§ **TASK REQUIREMENTS**:
Write down, unchanged, the entries from the first line through the line holding "Best of 2019 (374, 2009)". Include no other line.

*** Opening of EXTRACTED ENTRIES ***

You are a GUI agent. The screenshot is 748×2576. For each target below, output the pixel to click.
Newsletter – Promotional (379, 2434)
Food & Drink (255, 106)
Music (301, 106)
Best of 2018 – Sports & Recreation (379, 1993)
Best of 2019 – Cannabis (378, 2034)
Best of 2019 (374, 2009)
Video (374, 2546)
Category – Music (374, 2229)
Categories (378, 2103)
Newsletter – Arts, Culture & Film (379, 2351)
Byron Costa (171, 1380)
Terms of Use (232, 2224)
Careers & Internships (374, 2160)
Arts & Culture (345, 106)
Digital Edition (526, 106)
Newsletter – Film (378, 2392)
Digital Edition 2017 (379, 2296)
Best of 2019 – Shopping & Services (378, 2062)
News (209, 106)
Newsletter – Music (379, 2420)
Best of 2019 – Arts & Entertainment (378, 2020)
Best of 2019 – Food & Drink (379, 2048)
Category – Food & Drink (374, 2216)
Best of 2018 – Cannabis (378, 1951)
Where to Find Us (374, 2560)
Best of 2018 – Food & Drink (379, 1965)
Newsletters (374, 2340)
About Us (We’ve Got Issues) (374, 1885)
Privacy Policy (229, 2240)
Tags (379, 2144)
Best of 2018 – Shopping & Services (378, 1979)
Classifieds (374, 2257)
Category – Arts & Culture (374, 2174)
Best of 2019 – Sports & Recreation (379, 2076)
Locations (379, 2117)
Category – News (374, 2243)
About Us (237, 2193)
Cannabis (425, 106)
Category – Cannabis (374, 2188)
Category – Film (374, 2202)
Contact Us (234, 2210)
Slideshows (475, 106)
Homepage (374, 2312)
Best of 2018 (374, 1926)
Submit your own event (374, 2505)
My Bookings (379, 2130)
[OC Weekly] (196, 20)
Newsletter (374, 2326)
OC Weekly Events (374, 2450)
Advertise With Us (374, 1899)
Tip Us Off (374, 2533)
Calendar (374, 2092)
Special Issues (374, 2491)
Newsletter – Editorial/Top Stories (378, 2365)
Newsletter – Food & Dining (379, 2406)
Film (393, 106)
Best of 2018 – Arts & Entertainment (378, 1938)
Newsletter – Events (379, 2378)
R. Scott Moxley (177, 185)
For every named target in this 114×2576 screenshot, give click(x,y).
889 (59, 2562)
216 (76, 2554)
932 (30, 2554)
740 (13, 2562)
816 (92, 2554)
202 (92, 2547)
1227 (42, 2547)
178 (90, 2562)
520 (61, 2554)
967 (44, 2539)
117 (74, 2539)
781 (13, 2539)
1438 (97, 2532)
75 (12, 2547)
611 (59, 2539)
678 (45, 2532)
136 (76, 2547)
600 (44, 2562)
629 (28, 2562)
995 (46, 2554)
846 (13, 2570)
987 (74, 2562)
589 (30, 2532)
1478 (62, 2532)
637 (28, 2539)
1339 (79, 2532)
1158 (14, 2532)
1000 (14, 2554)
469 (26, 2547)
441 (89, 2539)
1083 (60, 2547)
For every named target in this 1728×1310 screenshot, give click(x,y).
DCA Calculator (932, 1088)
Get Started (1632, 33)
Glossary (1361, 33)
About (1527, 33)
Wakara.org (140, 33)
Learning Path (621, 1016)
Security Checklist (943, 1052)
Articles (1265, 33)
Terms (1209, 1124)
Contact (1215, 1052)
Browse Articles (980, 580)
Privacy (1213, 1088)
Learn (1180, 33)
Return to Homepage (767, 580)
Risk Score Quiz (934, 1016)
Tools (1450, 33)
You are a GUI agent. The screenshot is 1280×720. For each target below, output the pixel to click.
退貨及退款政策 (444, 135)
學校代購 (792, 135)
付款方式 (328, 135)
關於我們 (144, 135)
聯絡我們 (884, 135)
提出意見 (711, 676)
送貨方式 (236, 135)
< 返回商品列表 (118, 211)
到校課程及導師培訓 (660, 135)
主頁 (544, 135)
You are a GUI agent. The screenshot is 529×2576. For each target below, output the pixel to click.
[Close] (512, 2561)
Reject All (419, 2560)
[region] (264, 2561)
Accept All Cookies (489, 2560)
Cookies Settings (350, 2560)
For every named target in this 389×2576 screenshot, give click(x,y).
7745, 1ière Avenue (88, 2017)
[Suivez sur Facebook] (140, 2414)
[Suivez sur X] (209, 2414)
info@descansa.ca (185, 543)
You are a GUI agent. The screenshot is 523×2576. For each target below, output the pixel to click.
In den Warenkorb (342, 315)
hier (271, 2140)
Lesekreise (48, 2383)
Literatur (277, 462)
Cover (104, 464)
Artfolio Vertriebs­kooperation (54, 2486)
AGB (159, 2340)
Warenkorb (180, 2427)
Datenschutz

*** Close of EXTRACTED ENTRIES ***

§ **EXERCISE SOLUTION**:
You are a GUI agent. The screenshot is 748×2576. For each target below, output the pixel to click.
Newsletter – Promotional (379, 2434)
Food & Drink (255, 106)
Music (301, 106)
Best of 2018 – Sports & Recreation (379, 1993)
Best of 2019 – Cannabis (378, 2034)
Best of 2019 (374, 2009)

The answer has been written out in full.